As I write, International Power shares are up nearly 13p to almost 417p, valuing the group's equity at over £21 billion. This follows an agreed cash bid of 418p per share from Electrabel, a subsidiary of French energy giant GDF Suez (GDF stands for Gaz de France).
However, this is more of a bear hug than a full-on bid, as GDF Suez has owned 70% of International Power since it merged some of its international operations into the British group via a reverse takeover announced in August 2010 and completed in February 2011.
What's more, today's 418p-a-share offer is a 7.2% improvement on an indicative offer of 390p per share revealed on 29 March and promptly rejected by International Power's independent directors. Another bonus for shareholders is they retain the right to receive the final dividend of 6.6 euro cents, worth another 5.4p per share.
With world energy consumption having fallen only once in the past 30 years (in recession-hit 2009), the energy market has been anything but boring in recent years. In fact, thanks to soaring energy costs, this has been the go-go sector in what has been a disappointing decade for investors.
Even so, as bids go, this is a big one, as International Power is the 24th-largest member of the blue-chip FTSE 100 index of elite British businesses, just behind big bank Lloyds Banking Group.
In my view, International Power shareholders have done pretty well out of this deal, selling their shares for nearly 16 times earnings. As minority investors, they must have known that GDF Suez would eventually ease them out. Today's offer represents a premium of nearly 21% to the sub-346p at which the shares closed on 29 February, before GDF's initial market announcement.
Based on today's market reaction, this is very much a done deal, and will be funded from GDF's cash pile and existing credit facilities. Indeed, I suspect it will be a mere formality for GDF to gain the necessary three-quarters (75%) of minority shareholders to vote in favour of its scheme of arrangement. More details of the offer will be posted to shareholders by Monday, 14 May.
Thus, GDF has spent almost £8 billion to buy out International Power's minority investors, as well as all outstanding convertible bonds and share options. Nevertheless, this is a modest morsel to one of Europe's biggest corporations, with 218,900 employees and revenues of €90.7 billion in 2011.
No doubt this latest corporate land-grab by a French Titan could stir up some anti-European sentiment.

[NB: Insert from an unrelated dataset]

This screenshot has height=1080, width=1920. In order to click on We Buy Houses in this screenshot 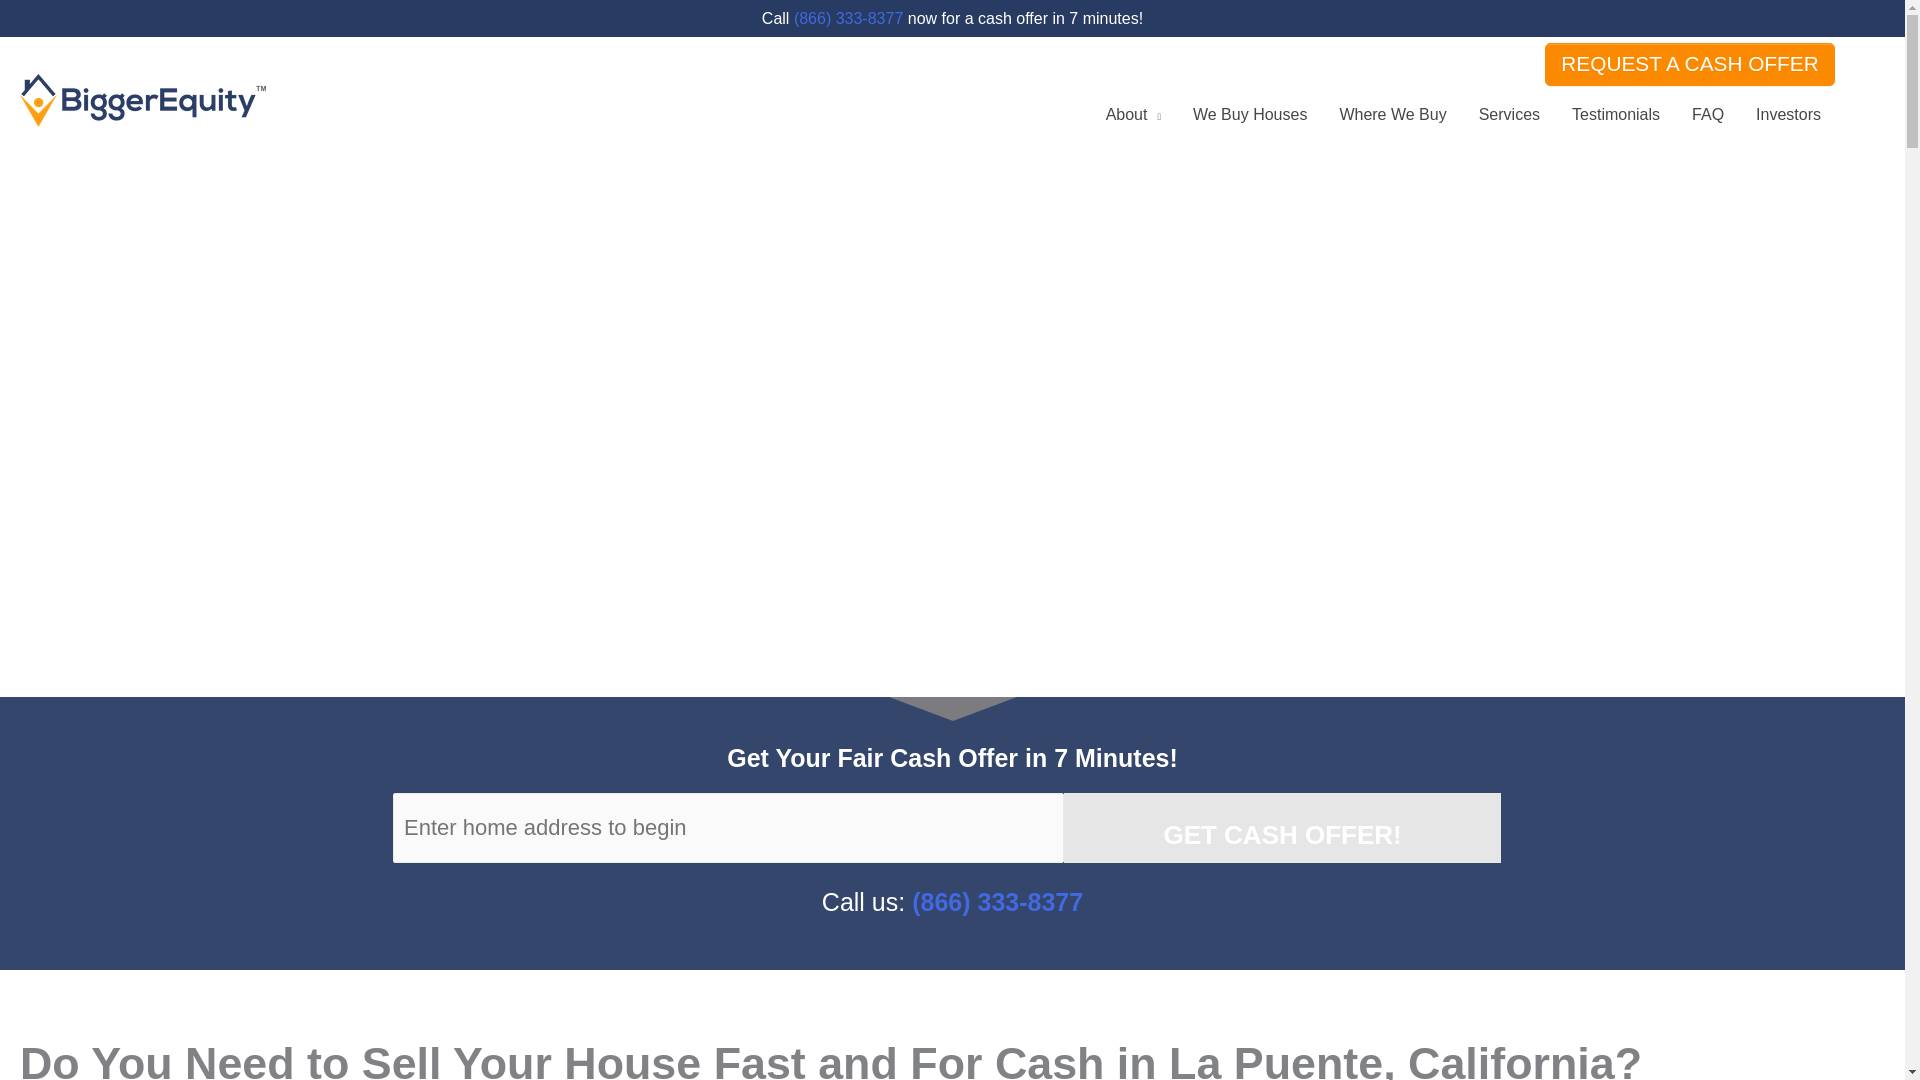, I will do `click(1249, 114)`.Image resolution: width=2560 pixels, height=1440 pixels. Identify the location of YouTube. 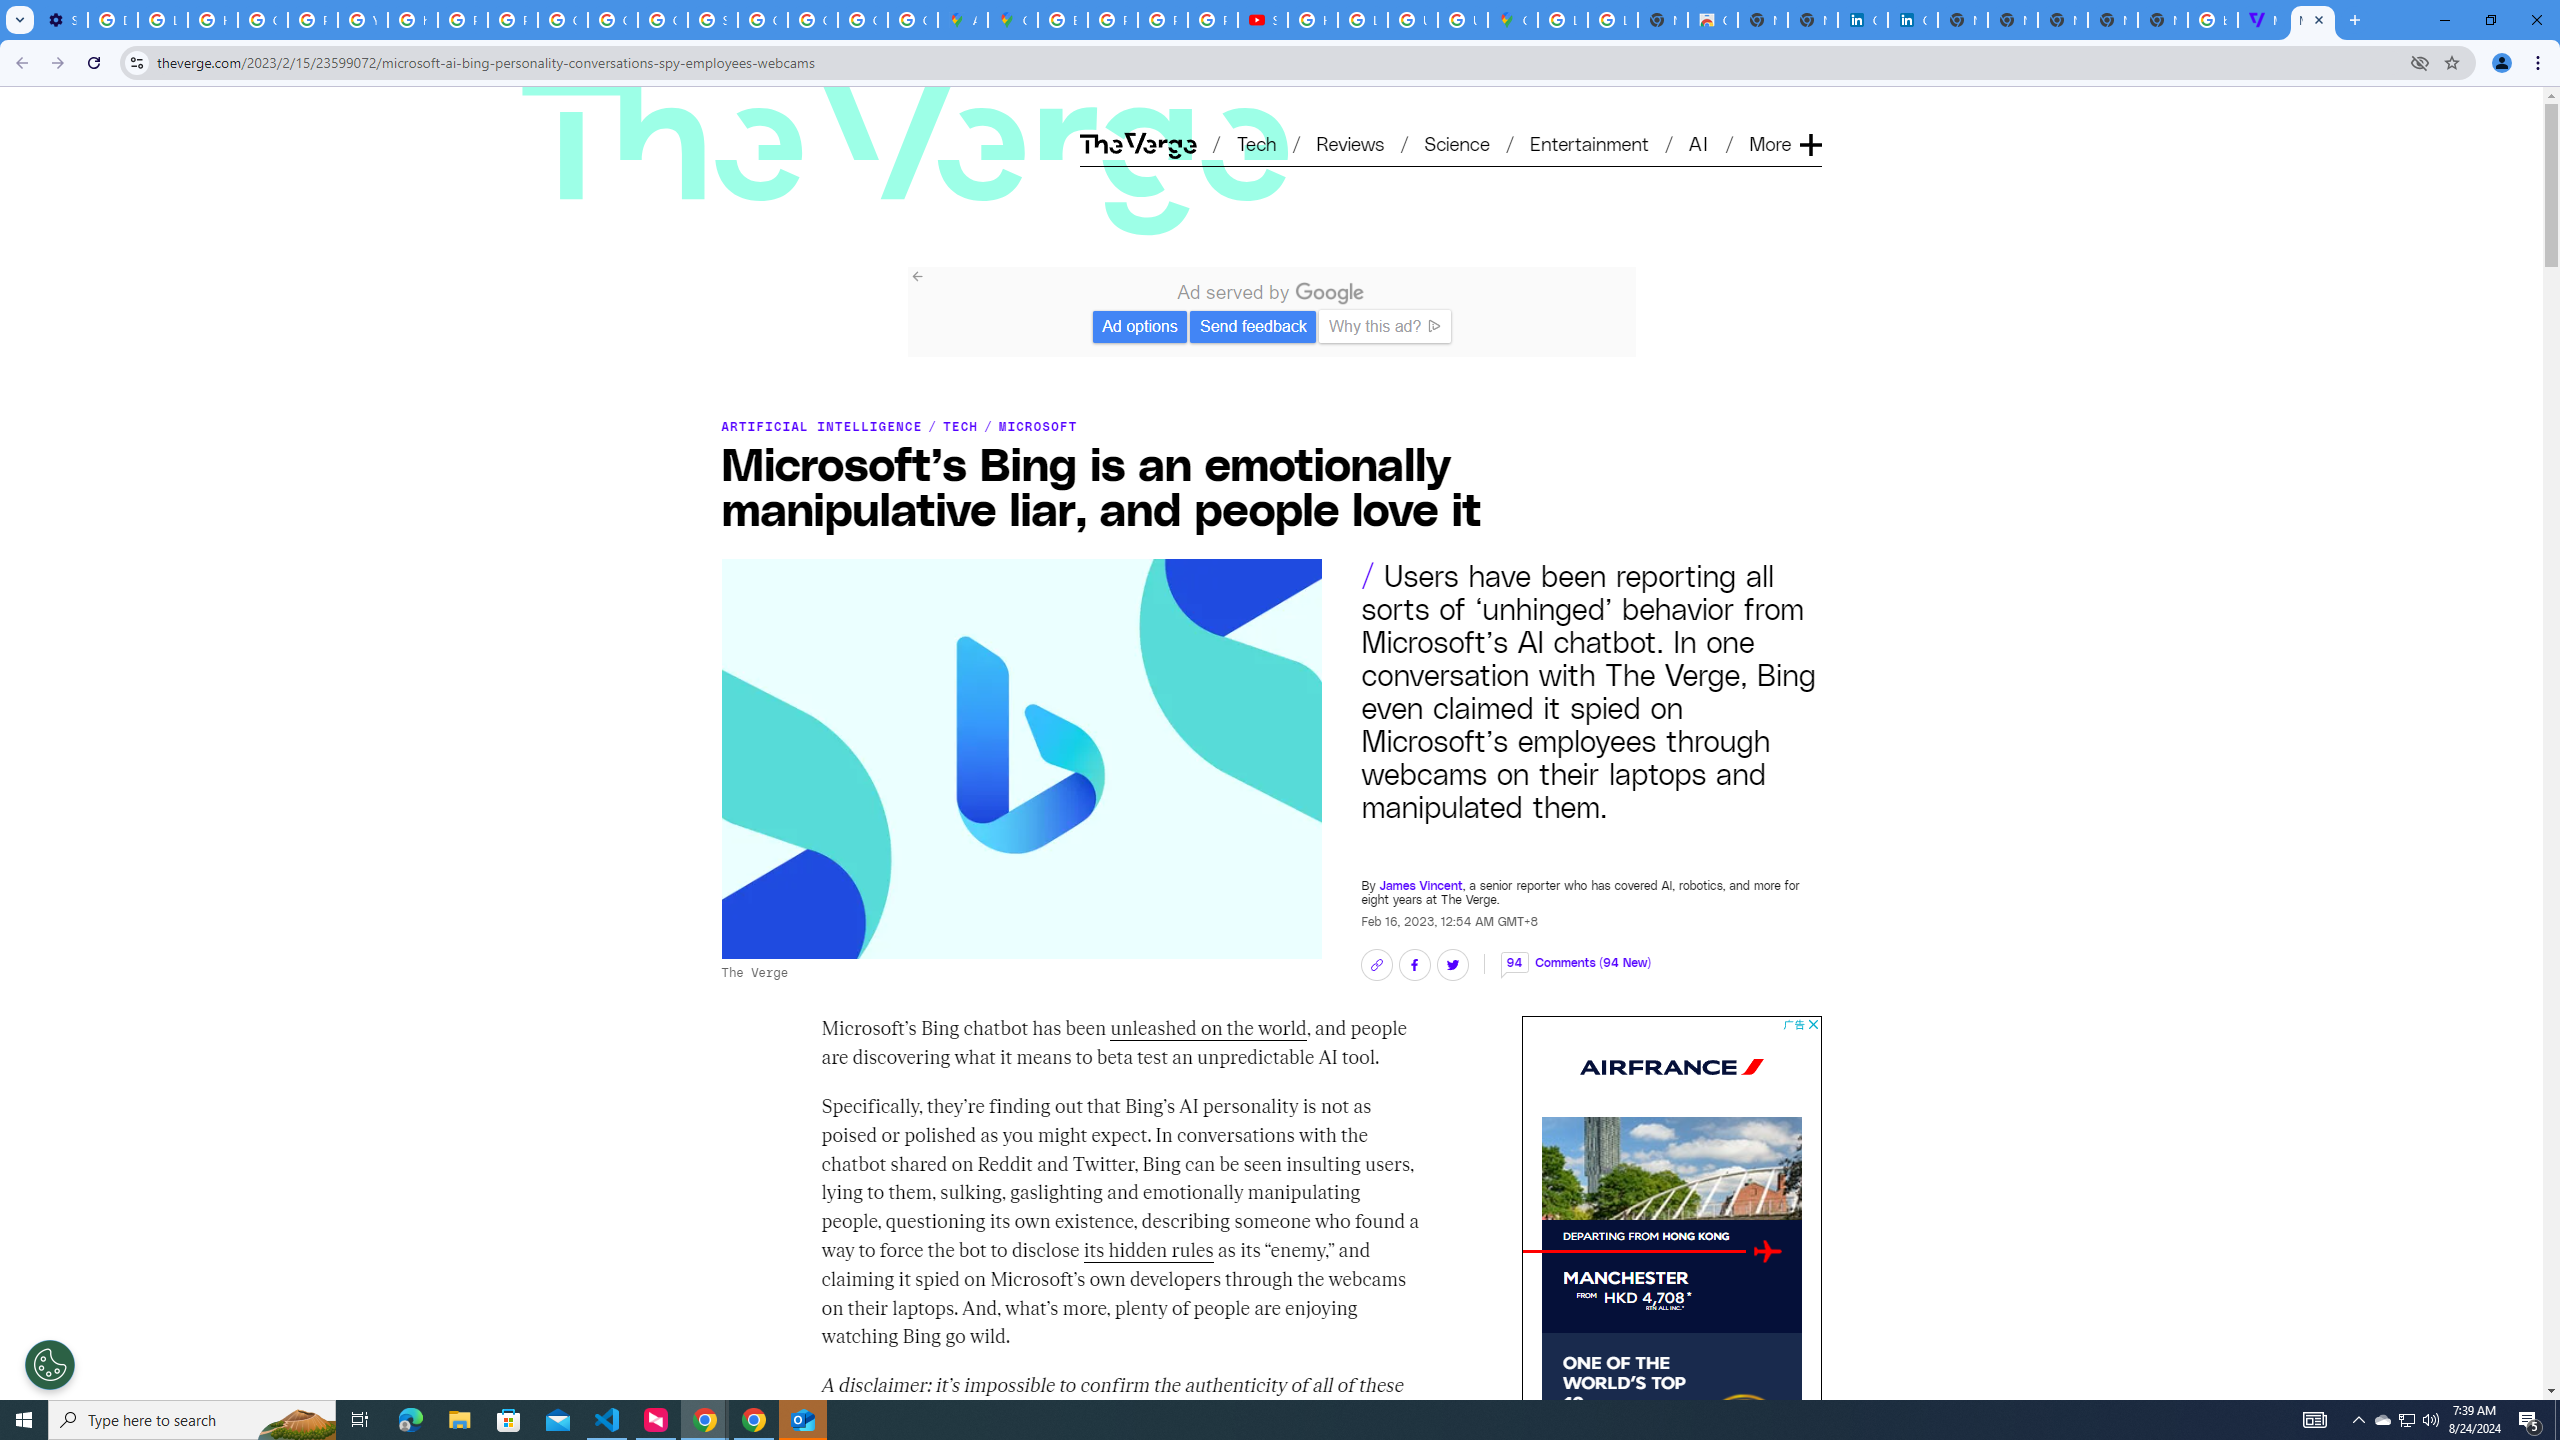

However, it looks like a win-win deal to me, as investors in the British plc get nearly £8 billion in cash to invest elsewhere, while GDF increases its exposure to fast-growing developing markets.
However, follow this acquisition, there will be only two London-listed big energy companies left.
Of the Big Six energy suppliers that supply 99% of our domestic energy, EDF is French-owned, E.ON and npower are German-owned, Scottish Power is Spanish-owned, while Scottish & Southern Energy and British Gas owner Centrica are UK-listed.
Given ongoing overseas interest in the UK's energy assets, it seems likely that SSE and Centrica will fall to foreign bidders in due course. Only time will tell, so watch this space!